Checklist for your next audit prep sprint

## SOC 2 agent audit readiness

- [ ] Policy written: which environments permit agent sessions with what credential scope
- [ ] MCP server inventory collected: name, version, hash, approved/unapproved status
- [ ] MCP allowlist documented and enforced (MDM, policy, or technical control)
- [ ] Agent state paths (.claude/, .cursor/, .aider/, .codex/) in .gitignore across all repos
- [ ] Same paths in .npmignore / MANIFEST.in / .dockerignore for publishing repos
- [ ] CI prepublish gate exists and logs are retained
- [ ] Gitleaks or equivalent running in CI; reports saved per repo per quarter
- [ ] Agent grant log exists for each developer session touching prod-adjacent credentials
- [ ] SIEM rules account for agent session patterns; anomaly review log maintained
- [ ] Agent-generated PRs labeled or otherwise identifiable in code review records
- [ ] Second-reviewer requirement documented for agent-generated changes in security paths
- [ ] Data handling policy updated to cover model API call classification
- [ ] Evidence package assembled: grant logs, MCP inventory, CI gate logs, review records

Run this list before the audit window opens, not during it.
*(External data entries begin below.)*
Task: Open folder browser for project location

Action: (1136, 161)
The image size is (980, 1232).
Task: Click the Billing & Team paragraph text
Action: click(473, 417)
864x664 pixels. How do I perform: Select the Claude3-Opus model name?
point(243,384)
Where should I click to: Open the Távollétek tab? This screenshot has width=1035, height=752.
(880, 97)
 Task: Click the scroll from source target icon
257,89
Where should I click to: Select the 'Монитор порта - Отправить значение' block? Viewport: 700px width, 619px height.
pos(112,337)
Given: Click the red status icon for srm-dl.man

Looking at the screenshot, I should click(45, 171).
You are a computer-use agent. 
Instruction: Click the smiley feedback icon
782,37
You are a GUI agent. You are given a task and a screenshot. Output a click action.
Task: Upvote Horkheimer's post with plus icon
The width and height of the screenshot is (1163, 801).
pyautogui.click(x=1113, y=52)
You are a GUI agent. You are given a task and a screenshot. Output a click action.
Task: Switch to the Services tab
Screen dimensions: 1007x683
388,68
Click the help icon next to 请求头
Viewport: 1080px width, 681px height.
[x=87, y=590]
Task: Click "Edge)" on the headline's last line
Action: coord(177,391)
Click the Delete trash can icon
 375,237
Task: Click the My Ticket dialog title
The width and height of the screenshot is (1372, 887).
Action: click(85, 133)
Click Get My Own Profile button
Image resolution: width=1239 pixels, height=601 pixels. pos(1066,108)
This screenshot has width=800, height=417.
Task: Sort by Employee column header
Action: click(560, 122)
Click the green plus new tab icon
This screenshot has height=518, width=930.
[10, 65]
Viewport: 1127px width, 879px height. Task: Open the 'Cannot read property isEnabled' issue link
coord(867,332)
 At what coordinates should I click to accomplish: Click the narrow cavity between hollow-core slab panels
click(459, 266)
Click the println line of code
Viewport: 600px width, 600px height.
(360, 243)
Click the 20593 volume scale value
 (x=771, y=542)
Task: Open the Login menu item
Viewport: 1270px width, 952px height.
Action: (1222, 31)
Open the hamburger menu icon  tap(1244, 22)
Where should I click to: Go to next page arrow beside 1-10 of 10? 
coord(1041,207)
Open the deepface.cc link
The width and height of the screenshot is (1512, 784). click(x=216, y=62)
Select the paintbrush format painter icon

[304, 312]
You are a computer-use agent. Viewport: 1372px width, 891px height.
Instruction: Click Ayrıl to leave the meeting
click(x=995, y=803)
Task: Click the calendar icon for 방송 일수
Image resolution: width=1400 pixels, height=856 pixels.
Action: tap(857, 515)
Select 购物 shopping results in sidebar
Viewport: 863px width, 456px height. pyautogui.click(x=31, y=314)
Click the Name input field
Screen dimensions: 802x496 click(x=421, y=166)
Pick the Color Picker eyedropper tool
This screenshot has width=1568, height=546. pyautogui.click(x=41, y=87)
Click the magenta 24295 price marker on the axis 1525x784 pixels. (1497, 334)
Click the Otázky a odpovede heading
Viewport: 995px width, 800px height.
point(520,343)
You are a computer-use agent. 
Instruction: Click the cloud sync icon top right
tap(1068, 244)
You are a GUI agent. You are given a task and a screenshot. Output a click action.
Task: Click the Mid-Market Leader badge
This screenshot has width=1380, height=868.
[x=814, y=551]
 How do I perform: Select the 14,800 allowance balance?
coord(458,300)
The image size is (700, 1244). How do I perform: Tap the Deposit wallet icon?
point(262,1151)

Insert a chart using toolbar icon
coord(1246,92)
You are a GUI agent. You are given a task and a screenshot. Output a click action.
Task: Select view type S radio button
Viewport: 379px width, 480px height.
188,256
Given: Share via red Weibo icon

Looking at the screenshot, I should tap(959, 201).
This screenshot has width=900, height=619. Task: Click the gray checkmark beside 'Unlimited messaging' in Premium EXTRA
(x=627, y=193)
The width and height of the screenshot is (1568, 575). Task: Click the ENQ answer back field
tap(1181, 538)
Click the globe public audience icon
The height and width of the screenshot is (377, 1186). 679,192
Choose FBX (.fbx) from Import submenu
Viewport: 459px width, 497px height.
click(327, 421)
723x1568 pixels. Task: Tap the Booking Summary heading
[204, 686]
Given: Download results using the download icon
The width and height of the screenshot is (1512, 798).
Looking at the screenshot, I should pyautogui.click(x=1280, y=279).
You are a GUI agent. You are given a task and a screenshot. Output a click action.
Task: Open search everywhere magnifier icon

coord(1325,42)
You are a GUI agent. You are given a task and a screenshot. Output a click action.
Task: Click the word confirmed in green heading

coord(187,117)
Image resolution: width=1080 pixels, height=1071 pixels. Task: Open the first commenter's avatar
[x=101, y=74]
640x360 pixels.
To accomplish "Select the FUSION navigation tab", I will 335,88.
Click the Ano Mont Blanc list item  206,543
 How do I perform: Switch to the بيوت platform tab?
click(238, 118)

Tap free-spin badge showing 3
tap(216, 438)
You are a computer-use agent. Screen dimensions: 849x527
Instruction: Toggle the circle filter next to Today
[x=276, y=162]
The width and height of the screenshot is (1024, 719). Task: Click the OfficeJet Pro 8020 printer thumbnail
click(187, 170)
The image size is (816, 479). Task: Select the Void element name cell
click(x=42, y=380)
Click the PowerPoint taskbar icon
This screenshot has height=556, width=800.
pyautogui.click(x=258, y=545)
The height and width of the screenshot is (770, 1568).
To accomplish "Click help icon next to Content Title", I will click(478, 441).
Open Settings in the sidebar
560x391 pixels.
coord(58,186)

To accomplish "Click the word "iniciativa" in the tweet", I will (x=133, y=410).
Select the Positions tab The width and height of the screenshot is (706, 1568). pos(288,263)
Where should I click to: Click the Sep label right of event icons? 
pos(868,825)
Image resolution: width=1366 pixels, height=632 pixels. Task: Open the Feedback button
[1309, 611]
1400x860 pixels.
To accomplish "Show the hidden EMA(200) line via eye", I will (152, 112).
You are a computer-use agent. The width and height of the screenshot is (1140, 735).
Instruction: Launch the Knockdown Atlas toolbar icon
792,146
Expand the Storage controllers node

What this means for your stack

Treat this as a logging problem. You need session-scoped records of what the agent accessed, what it called externally, and what it produced. Your git history and CI logs already cover some of that. The missing piece for most teams is the credential-access layer: which secrets were in scope for a given agent session, and when.

A credential broker sitting between the agent and the underlying secret produces this record as a side effect. The broker knows which secret was requested, which session requested it, and when. An HMAC-chained audit log of those events is directly presentable as CC6.1 evidence. hasp is one working implementation: it holds secrets in a local encrypted vault, injects values into specific child processes at exec time, and writes a tamper-evident ~/.hasp/audit.jsonl that hasp audit --verify can validate on request. Source-available (FCL-1.0), local-first, macOS and Linux, no account required.

With or without a broker, the core requirement is the same. Agents reading ambient environment variables leave no credential-access trail. That absence is the finding. Build the trail before the auditor asks for it.